We found a new author you may want to pick up while you're waiting for a new book from Greg Iles, John Hart or James Lee Burke ... even Stephen King. He's Michael Koryta, and his new novel, The Cypress House, may break him out to a much wider audience.
The Cypress House reminded us a bit too of Tim Gautreaux's The Missing, which was also about a veteran of World War I who returns home, tries to live a quiet life, only to find himself caught up in backwoods corruption. It had the added similarity of hooking our interest from page one.
Here it's the 1930s, and Arlen Wagner, years out of the war and still searching for his place in society, is riding the train to Key West with his young protege, Paul Brickell, an Alabama teenager with a particular genius for engineering. The two are hoping to get construction work on the bridge at Key West when Arlen is visited by a rare premonition.
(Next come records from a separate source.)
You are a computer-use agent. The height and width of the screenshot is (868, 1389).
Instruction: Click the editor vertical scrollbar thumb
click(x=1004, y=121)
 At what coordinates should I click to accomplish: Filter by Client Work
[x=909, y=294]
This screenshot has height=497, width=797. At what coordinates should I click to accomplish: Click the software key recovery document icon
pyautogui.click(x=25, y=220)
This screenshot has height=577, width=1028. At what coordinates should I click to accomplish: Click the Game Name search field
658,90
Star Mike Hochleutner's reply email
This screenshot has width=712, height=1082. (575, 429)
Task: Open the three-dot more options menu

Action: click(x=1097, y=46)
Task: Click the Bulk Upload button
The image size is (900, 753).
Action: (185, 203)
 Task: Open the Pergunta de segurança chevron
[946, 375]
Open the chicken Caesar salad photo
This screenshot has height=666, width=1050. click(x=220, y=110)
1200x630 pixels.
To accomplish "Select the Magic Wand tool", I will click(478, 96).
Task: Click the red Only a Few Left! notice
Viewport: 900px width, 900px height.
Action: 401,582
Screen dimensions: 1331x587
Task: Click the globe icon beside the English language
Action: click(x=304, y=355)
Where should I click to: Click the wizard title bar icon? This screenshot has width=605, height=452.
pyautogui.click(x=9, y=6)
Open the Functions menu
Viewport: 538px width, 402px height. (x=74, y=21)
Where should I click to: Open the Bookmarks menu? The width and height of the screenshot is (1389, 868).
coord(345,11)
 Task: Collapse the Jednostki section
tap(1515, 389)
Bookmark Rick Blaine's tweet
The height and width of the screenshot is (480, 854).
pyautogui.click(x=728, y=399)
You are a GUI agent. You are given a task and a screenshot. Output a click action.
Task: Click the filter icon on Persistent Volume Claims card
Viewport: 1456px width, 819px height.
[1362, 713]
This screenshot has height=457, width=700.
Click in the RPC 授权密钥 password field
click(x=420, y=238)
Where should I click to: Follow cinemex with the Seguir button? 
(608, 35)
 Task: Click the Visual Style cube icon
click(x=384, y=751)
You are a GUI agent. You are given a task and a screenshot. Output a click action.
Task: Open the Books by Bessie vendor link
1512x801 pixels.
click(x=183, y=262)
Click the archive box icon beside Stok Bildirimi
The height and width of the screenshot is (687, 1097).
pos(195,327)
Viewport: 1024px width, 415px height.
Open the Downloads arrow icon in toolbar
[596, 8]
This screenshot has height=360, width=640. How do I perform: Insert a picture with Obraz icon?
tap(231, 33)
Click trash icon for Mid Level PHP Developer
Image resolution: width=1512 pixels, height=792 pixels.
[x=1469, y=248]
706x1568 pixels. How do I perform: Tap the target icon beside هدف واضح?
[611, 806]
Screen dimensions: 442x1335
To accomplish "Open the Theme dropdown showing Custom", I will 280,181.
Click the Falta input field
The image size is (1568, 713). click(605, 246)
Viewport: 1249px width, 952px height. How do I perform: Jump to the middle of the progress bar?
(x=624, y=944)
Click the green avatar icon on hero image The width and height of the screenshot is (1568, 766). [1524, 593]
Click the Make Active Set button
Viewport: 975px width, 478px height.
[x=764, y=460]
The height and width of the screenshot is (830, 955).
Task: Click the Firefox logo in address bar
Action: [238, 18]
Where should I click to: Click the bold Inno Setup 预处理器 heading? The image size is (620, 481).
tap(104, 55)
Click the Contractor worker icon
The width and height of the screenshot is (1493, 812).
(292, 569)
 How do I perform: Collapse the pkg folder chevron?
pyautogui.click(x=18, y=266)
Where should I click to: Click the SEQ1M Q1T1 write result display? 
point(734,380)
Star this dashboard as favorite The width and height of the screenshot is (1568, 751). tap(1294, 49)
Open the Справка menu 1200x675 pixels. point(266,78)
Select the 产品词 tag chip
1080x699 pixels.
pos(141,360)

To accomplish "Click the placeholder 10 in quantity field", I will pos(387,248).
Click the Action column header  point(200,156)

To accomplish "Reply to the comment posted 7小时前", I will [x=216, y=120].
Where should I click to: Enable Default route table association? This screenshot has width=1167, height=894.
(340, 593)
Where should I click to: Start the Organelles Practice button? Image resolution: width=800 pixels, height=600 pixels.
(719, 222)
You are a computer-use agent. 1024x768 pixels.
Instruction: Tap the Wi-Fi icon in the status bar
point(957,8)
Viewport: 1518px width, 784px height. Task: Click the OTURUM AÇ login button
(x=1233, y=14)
He is able to recognize people who are on the verge of sudden death. The bad thing about this particular vision is that everyone on board the train is doomed.
Arlen and Paul get off at the next stop, a backwater Florida community, and in a span of two days, they find themselves in slighly less trouble than if they had stayed on the train. Their host is murdered, they are jailed and beaten as suspects, all as a monster hurricane bares down on them. And this is just the beginning.
Koryta is good at developing his characters, especially the troubled hero, whose powers of premonition are kept in check, just in case you're short on suspension of disbelief. We expect this will prove to be a stand-out thriller for 2011.